>> BEGIN

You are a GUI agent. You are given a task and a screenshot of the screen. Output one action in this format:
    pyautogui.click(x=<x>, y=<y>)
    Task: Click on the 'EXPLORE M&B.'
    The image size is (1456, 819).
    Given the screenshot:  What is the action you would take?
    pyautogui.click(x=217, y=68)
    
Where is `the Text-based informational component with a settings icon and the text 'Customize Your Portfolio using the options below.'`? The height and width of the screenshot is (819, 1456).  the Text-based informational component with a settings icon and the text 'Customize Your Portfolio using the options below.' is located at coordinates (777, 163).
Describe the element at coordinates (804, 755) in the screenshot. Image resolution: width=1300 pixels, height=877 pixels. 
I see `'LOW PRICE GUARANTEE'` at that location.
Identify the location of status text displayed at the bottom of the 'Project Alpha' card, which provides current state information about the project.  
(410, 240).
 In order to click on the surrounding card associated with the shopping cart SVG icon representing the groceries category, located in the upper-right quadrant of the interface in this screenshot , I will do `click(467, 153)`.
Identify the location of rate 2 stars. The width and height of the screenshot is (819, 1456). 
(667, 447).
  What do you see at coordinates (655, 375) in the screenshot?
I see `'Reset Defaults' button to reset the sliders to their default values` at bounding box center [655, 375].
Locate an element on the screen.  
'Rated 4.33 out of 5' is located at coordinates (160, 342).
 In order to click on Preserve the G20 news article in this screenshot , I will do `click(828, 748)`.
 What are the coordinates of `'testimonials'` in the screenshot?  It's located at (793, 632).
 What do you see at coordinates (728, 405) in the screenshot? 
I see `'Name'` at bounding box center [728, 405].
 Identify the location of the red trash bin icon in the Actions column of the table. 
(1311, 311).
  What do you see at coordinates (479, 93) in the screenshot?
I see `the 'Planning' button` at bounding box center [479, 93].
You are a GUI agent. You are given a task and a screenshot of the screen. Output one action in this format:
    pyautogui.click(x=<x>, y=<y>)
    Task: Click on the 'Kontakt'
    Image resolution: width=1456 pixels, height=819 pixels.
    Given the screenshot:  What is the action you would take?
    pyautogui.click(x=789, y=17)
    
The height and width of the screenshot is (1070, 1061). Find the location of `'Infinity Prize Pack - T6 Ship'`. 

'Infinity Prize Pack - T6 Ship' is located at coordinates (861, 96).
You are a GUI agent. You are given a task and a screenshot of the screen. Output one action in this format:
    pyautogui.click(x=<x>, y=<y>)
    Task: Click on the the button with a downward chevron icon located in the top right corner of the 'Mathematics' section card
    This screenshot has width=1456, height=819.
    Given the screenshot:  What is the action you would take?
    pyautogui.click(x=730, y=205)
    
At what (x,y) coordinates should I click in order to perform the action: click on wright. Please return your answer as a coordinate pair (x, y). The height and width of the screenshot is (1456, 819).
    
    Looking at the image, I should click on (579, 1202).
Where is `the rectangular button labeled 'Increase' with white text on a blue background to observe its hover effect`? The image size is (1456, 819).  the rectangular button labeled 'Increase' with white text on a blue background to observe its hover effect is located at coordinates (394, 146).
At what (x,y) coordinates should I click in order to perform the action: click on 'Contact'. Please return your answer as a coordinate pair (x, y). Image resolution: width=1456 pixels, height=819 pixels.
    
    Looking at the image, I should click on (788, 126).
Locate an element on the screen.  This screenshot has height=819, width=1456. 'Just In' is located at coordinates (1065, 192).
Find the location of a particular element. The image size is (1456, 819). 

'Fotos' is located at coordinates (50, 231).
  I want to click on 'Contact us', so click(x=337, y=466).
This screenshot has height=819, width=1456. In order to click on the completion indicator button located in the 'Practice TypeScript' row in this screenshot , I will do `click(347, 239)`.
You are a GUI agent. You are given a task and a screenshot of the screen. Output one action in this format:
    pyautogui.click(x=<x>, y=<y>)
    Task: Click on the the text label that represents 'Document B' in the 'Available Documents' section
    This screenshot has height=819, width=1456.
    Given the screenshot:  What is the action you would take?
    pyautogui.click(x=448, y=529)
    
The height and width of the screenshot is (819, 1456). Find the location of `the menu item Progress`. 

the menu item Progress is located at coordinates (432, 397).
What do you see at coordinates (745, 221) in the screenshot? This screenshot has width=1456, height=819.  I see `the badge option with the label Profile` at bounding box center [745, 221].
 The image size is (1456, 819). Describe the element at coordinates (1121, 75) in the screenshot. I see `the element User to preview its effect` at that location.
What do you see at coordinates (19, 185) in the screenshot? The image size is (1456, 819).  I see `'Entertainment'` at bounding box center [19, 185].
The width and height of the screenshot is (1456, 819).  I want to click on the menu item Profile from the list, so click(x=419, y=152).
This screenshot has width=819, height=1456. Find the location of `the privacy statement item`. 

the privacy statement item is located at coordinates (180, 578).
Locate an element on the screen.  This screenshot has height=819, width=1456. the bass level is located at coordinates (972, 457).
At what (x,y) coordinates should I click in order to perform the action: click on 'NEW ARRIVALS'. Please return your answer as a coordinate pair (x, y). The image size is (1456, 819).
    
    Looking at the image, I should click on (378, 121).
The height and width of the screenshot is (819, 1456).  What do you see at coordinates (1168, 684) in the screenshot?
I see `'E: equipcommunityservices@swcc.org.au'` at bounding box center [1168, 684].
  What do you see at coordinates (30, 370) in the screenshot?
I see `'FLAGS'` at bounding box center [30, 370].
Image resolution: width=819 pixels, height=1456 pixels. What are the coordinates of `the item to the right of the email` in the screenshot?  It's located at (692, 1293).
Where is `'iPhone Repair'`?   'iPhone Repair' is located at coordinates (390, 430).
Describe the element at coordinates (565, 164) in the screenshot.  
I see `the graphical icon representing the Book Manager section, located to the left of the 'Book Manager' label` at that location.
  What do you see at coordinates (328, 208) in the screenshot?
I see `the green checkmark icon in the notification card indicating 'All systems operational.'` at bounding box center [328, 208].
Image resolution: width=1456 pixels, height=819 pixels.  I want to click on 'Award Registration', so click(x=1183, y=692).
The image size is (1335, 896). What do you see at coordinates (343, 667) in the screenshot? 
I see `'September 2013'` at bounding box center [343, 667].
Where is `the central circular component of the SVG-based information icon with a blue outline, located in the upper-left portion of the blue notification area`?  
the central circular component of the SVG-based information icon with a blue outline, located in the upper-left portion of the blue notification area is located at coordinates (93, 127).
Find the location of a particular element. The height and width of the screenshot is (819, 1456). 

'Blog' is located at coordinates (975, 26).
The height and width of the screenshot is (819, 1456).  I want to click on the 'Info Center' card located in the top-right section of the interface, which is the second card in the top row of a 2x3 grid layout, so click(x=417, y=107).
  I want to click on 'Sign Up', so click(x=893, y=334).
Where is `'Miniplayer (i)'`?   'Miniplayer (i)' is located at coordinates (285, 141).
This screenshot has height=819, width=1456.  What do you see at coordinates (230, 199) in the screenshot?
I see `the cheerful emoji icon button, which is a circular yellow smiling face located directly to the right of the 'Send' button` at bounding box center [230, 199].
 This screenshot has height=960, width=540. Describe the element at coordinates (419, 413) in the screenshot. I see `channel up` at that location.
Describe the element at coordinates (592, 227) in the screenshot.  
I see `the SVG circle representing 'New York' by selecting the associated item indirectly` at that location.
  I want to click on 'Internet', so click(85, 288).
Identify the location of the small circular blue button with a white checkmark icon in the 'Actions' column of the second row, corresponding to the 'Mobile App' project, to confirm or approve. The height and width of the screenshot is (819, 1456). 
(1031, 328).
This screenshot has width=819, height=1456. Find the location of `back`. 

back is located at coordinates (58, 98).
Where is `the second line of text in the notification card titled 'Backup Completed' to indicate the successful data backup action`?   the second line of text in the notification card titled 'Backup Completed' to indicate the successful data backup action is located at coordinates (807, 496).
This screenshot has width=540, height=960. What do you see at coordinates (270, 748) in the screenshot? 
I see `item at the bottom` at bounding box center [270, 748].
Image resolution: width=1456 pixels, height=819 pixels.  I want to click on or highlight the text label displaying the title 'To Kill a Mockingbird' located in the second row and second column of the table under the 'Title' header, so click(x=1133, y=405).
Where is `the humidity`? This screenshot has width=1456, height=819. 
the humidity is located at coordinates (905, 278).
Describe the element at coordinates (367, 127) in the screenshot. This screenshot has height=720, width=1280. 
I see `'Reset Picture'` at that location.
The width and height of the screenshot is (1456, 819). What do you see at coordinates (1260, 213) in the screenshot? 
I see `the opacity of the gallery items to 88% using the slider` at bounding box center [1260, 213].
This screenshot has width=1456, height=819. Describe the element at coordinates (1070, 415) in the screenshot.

>> END

**WORK REQUIRED**. Format the material, starting with the line that contains "Image resolution: width=819" and continuing through the line that contains "coordinates (390, 430).", as a JSON list of strings with one string per line, omitting any blank lines.

**WORKED SOLUTION**.
[
  "Image resolution: width=819 pixels, height=1456 pixels. What are the coordinates of `the item to the right of the email` in the screenshot?  It's located at (692, 1293).",
  "Where is `'iPhone Repair'`?   'iPhone Repair' is located at coordinates (390, 430)."
]